Ideally what I would like to do is force the GPU pod to be placed onto the GPU node pool while also maintaining a node affinity for other user pods onto just the user pool.
I have been able to get this to work with userPods.nodeAffinity.matchNodePurpose = prefer
along with setting some kubespawner_overrides in singleuser.profileList
of the GPU image.
node_selector:
node_pool: gpu-pool
tolerations:
- key: nvidia.com/gpu
operator: Equal
value: present
effect: NoSchedule
The issue that I’ve come across is when I set scheduling.userPods.nodeAffinity.matchNodePurpose=required
then the GPU pods receive that requirement also so they don’t end up being assigned to the GPU pool.
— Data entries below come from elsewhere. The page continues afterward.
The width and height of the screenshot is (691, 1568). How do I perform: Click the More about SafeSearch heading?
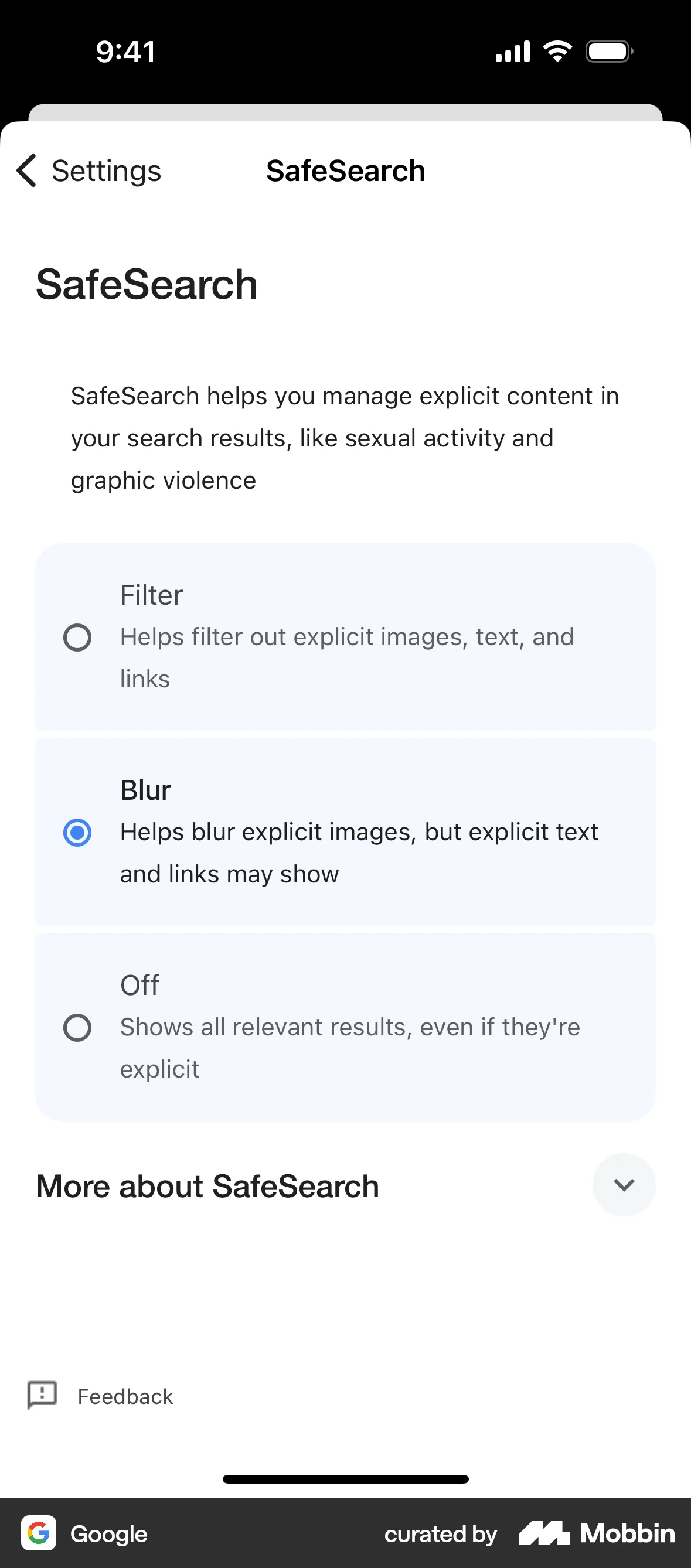click(x=207, y=1186)
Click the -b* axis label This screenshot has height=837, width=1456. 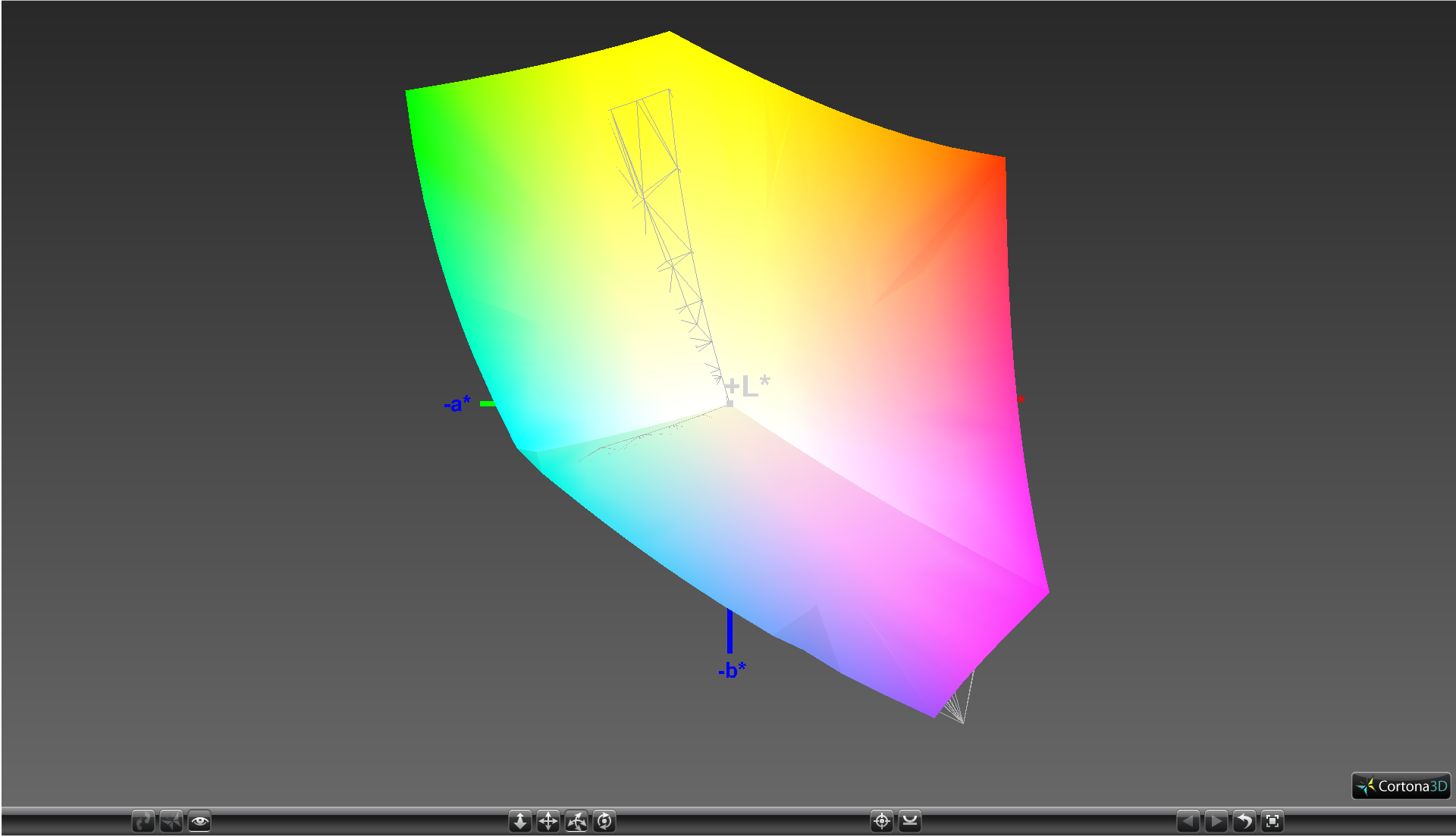click(732, 670)
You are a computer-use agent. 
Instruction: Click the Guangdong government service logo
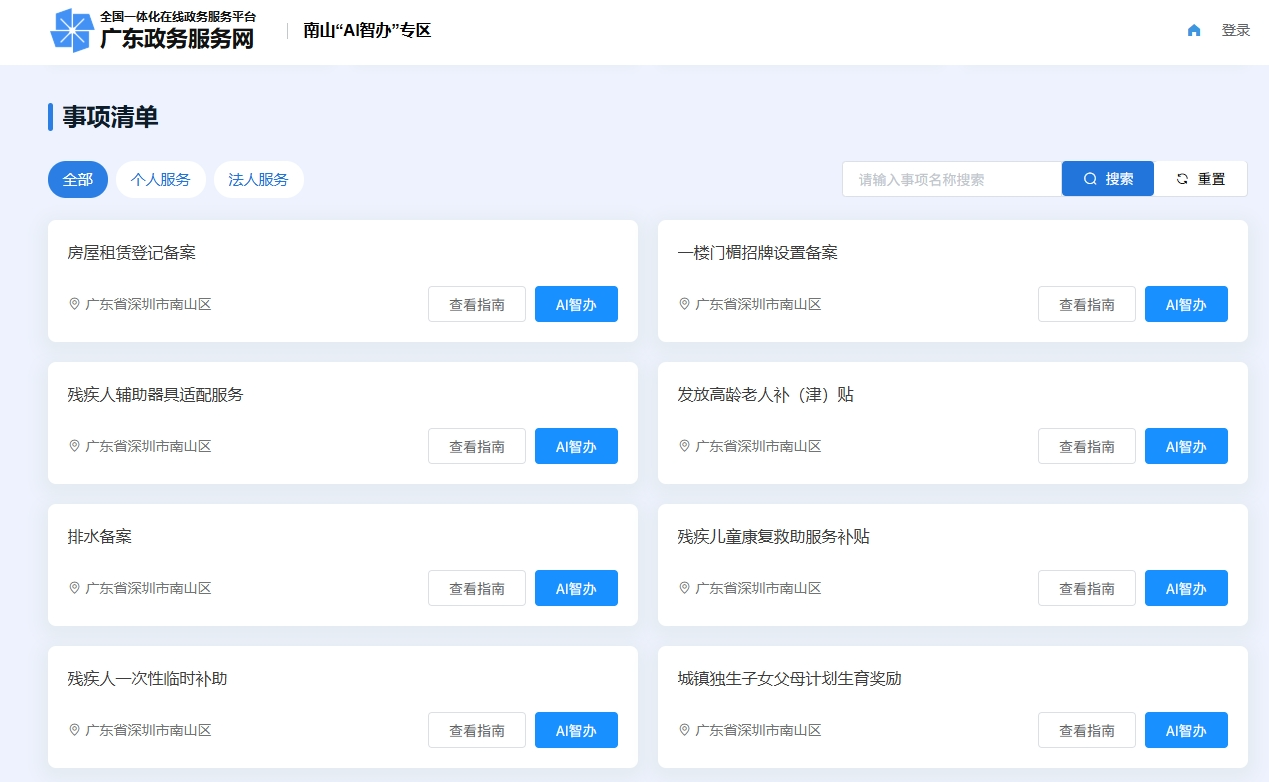click(153, 31)
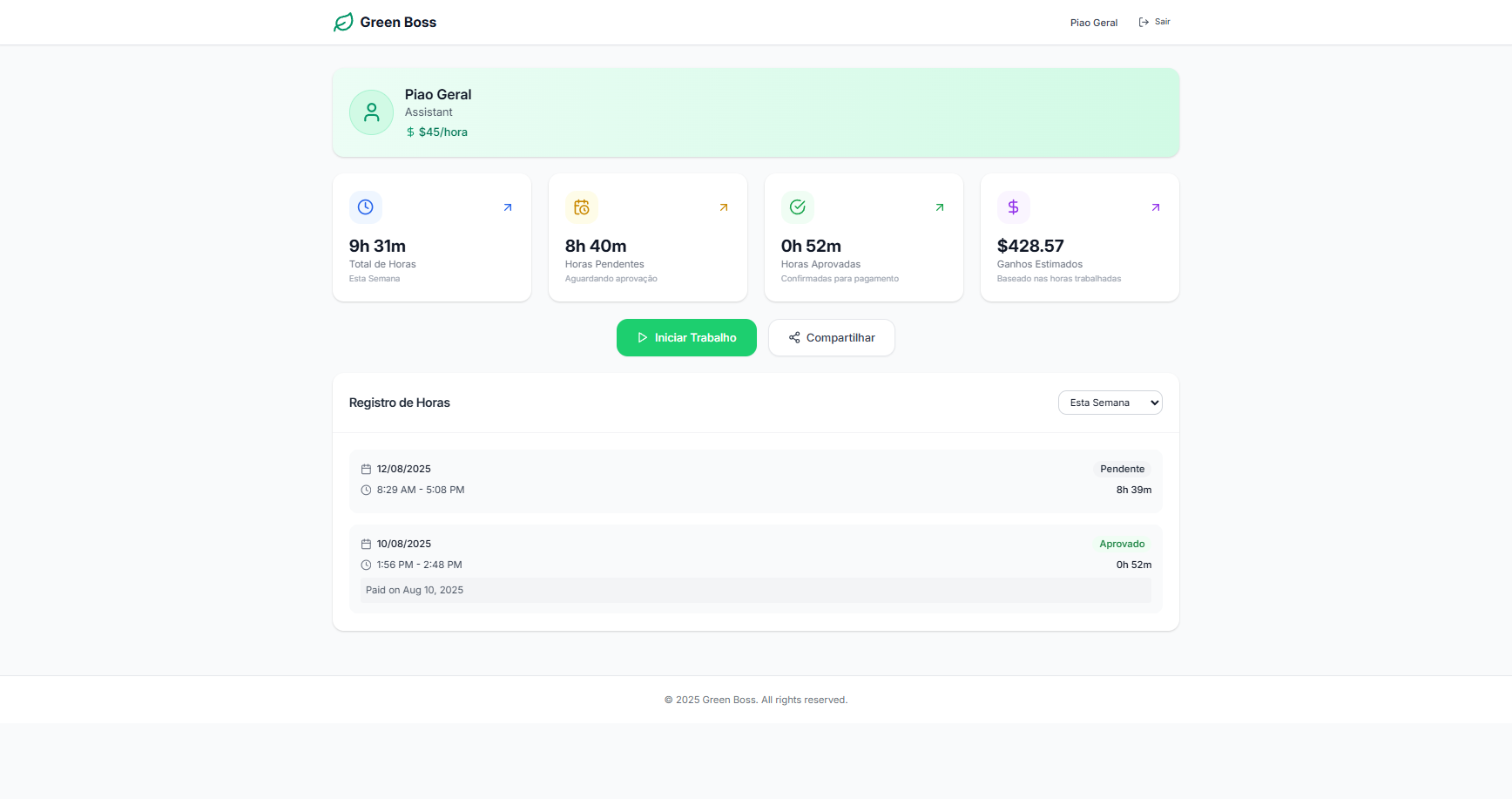Expand the Ganhos Estimados card arrow
This screenshot has height=799, width=1512.
pyautogui.click(x=1155, y=207)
Most likely has to do with the fact that If you specify multiple matchExpressions associated with nodeSelectorTerms, then the pod can be scheduled onto a node only if all matchExpressions is satisfied
. Link here.
I have also passed in c.kubespawner.node_affinity_required
and doing so ended up with the resulting YAML output on my GPU pod.
spec:
affinity:
nodeAffinity:
preferredDuringSchedulingIgnoredDuringExecution:
- preference:
matchExpressions:
- key: hub.jupyter.org/node-purpose
operator: In
values:
- user
weight: 100
requiredDuringSchedulingIgnoredDuringExecution:
nodeSelectorTerms:
- matchExpressions:
- key: nvidia.com/gpu
operator: In
values:
- present
How can I remove the default value of userPod.nodeAffinity = prefer
from being applied to this pod while retaining that affinity for the other pods (user-placeholder, hook-image-puller, continuous-image-puller, jupyter-).